--- SUPPLIED DATA Enclosed Below ---

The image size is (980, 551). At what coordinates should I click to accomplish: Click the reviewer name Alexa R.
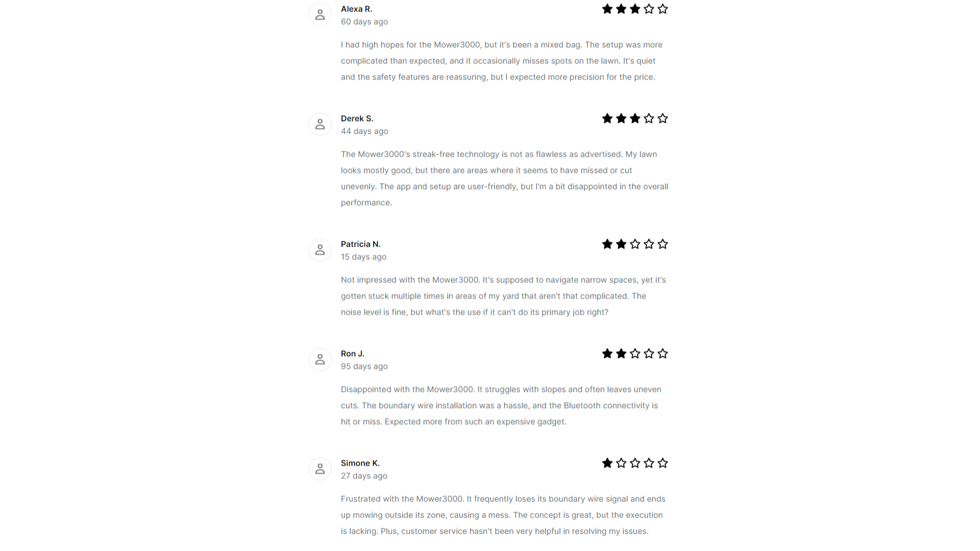(x=356, y=9)
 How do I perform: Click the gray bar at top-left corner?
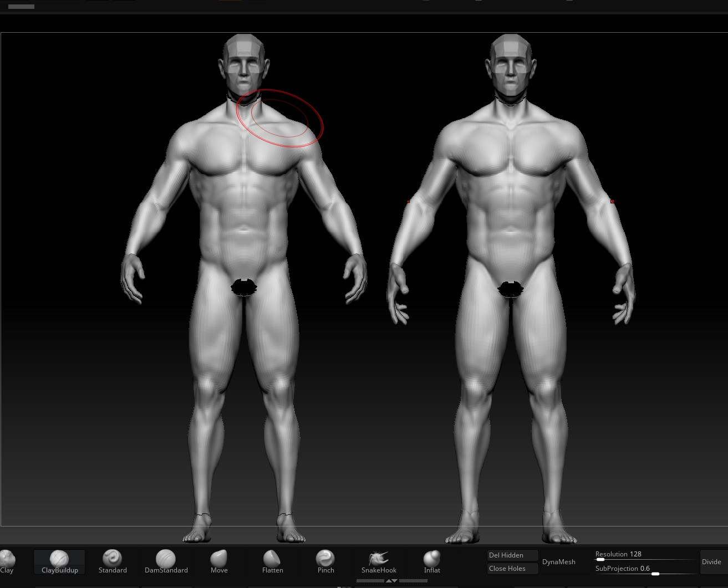point(21,7)
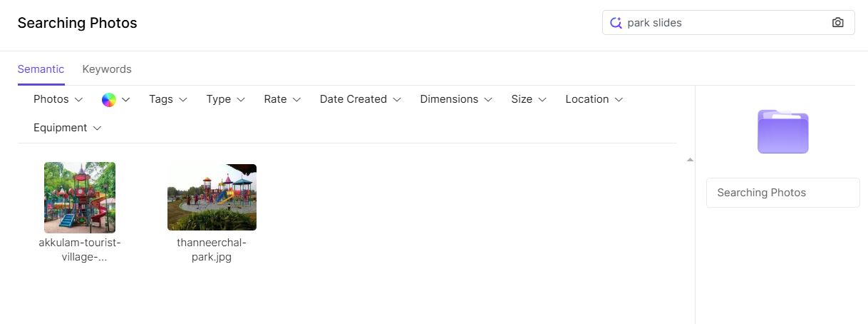The image size is (868, 324).
Task: Open the Dimensions filter dropdown
Action: click(455, 99)
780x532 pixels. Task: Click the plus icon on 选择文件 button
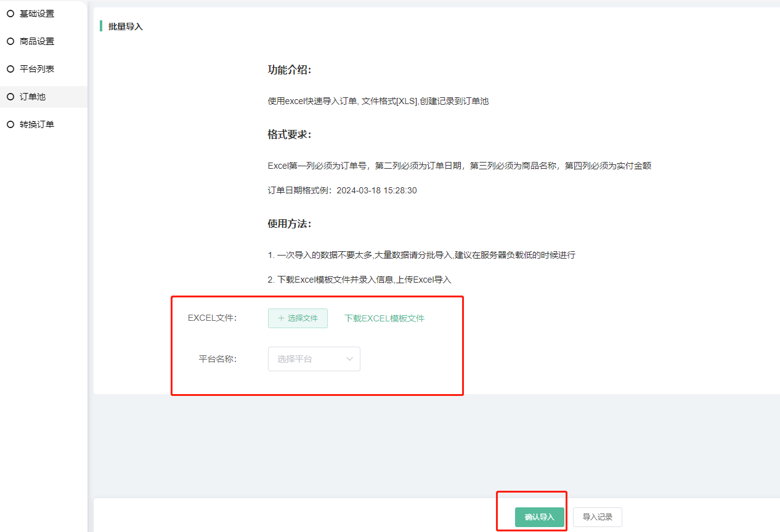[281, 318]
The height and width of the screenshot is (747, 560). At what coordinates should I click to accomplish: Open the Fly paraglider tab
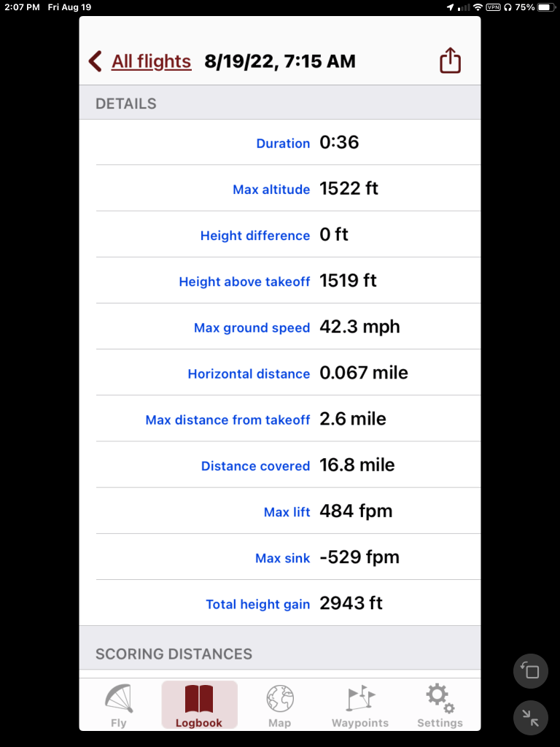click(x=118, y=705)
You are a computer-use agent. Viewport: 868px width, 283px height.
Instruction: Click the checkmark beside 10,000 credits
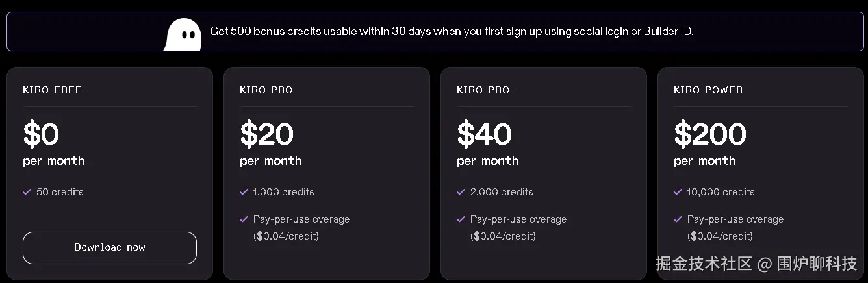[x=678, y=192]
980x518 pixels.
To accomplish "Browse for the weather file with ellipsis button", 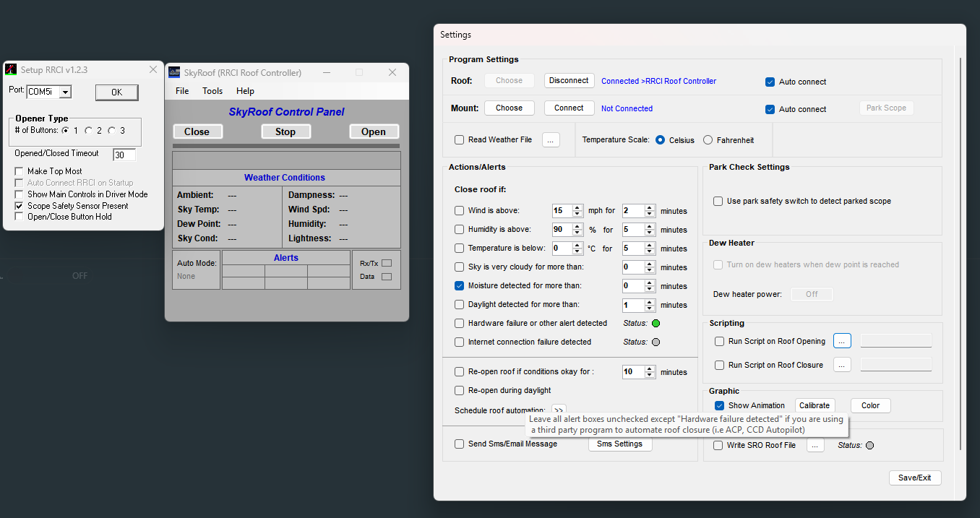I will pos(551,140).
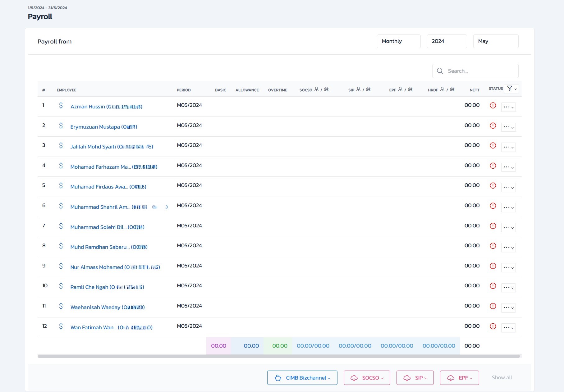This screenshot has width=564, height=392.
Task: Click the warning icon for Nur Almass Mohamed
Action: [493, 266]
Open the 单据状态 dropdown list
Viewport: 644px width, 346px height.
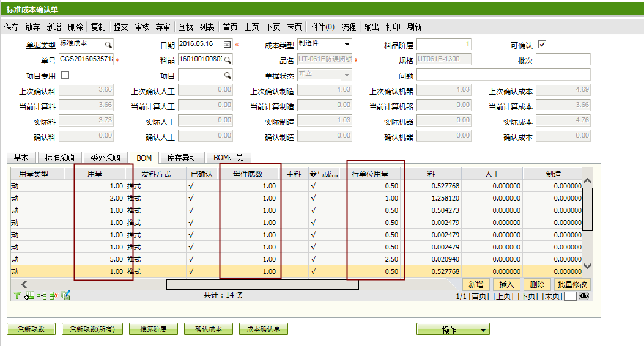[347, 75]

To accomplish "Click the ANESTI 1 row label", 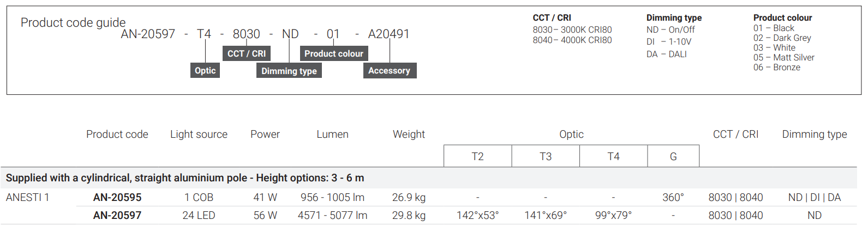I will point(28,197).
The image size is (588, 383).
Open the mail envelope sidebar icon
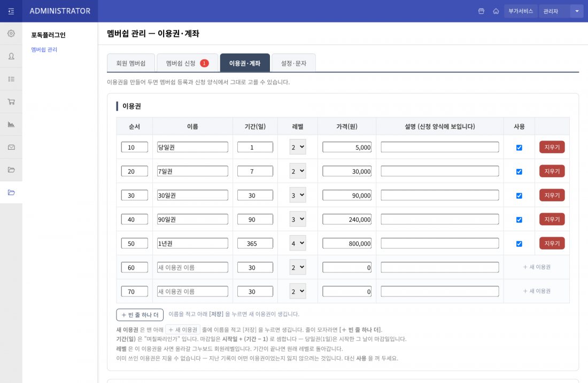(11, 147)
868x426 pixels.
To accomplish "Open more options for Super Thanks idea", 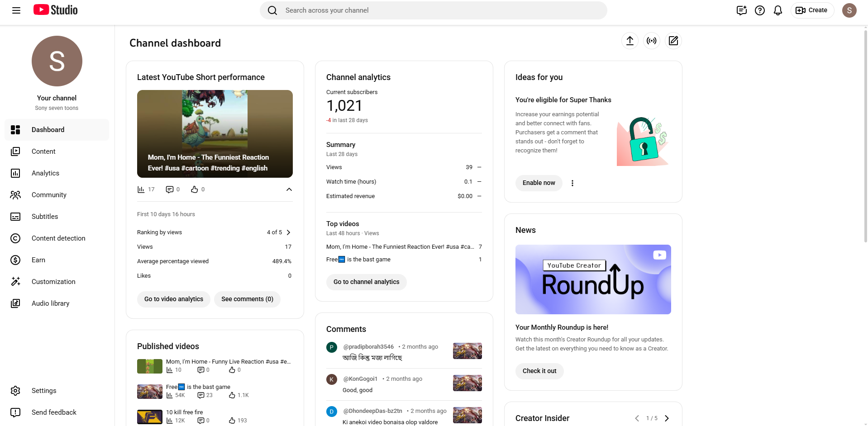I will tap(572, 183).
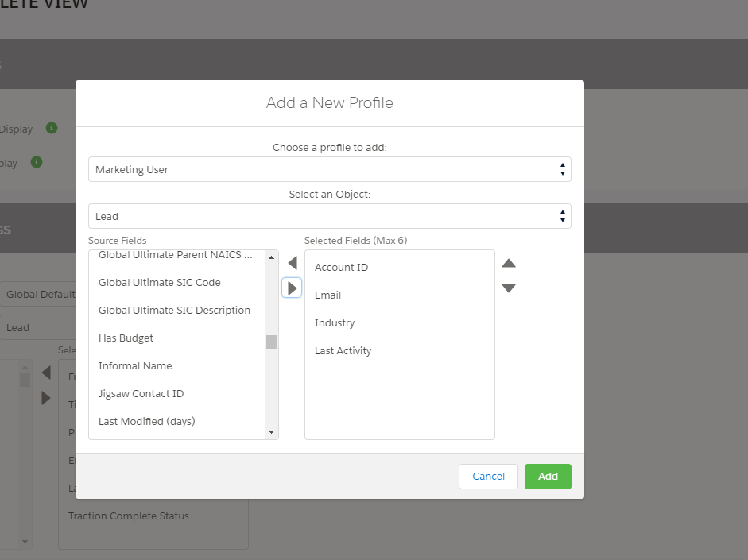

--- End of Enclosed SUPPLIED DATA ---

PROBLEM REQUIREMENTS: Look above for the line with "The height and", then give again exactly every line from there through the line with "You are a computer-use", skipping the pictures.

ANSWER BOX:
The height and width of the screenshot is (747, 560). At what coordinates should I click to accomplish: Open the Fly paraglider tab
click(x=118, y=705)
You are a computer-use agent. Viewport: 868px width, 283px height.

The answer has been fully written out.